Kirkus Reviews QR Code
INCENDIARY by Michael Cannell Kirkus Star

INCENDIARY

The Psychiatrist, the Mad Bomber, and the Invention of Criminal Profiling

by Michael Cannell

Pub Date: April 25th, 2017
ISBN: 978-1-250-04894-3
Publisher: Minotaur

Summer of Sam? Fuggedaboudit. If you want to scare a New Yorker of a certain age, evoke the Mad Bomber, the subject of this taut true-crime whodunit.

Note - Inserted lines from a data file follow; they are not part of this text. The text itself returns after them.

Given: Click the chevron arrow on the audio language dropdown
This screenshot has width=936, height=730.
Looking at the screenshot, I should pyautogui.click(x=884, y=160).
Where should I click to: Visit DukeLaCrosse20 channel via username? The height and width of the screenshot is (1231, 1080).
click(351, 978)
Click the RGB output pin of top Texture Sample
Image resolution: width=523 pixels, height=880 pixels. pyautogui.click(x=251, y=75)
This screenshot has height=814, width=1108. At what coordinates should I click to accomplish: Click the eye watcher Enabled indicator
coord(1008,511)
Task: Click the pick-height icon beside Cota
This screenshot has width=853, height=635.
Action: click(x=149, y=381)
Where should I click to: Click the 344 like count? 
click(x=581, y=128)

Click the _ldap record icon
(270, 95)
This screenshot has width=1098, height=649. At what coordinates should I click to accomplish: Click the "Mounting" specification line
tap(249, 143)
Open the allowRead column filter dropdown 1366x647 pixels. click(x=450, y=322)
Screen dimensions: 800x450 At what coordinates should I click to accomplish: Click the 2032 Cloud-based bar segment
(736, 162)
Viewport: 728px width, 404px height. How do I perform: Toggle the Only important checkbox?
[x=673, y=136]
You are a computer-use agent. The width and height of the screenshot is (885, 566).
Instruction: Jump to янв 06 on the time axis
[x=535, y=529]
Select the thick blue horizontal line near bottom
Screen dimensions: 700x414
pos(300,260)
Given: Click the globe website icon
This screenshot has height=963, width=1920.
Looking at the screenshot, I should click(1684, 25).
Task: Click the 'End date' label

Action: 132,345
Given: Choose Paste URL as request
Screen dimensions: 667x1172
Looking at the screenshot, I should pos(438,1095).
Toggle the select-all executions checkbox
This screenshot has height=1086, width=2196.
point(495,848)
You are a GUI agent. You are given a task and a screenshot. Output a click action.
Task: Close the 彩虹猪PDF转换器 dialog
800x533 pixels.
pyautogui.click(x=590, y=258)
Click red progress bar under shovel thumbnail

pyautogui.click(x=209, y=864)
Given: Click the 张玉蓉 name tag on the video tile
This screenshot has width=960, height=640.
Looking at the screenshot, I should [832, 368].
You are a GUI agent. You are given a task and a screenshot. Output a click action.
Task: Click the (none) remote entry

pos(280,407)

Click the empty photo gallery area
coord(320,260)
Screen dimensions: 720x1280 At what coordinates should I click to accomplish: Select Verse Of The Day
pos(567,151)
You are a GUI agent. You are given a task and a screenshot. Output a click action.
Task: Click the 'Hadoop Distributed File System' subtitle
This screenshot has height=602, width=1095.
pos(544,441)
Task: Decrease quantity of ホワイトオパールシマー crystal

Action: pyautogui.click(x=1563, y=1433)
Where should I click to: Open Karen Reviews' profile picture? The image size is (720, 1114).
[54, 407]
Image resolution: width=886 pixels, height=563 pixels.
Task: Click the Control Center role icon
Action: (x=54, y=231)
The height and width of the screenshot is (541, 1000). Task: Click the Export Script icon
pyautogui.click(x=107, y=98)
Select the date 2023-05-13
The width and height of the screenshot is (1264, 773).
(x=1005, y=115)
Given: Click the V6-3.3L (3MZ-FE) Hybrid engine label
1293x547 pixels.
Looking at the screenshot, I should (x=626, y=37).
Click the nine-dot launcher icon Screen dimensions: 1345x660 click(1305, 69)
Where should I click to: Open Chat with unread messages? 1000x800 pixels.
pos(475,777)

George Metesky, as former New York Times editor Cannell (The Limit: Life and Death on the 1961 Grand Prix Circuit, 2011, etc.) writes, was known for a span of two decades only as the Mad Bomber. Injured in a boiler explosion at a power plant and denied workers’ compensation on tedious but technical grounds, Metesky came to harbor a maniacal grudge against Consolidated Edison. From 1940 to 1956, he planted more than 30 pipe bombs around New York, which, as Cannell shrewdly notes, “brought into being a culture of fear more than four decades before terrorism became an American fixation.” But that culture of fear was just one result. As the author documents, the NYPD’s quest to find the serial bomber introduced a couple of modernizations, supplanting at least some of the police culture of the corrupt, thuggish precinct cops of yore with a cadre of college-trained technicians, their avatar a lab scientist named Howard Finney, who had three graduate degrees and wartime service in military intelligence and who could read a crime scene from the tiniest of clues. Pair such technicians with psychiatrists, and you have the recipe for what Cannell calls a “new breed of cop” and, indeed, a new era of policing. This new culture also took pains to involve the community in looking for clues, with sometimes bizarre results. As the author writes, one informant urged that a certain kind of person be rounded up (“check brown-eyed people, they’re no good”), while psychics and psychotics alike volunteered their services. In the end, catching Metesky involved the labors of many, from beat cops to techies, and the story holds its tension from start to finish through all those twists and turns.

A fascinating study not just of a historical crime and its consequences, but also its unintended effects.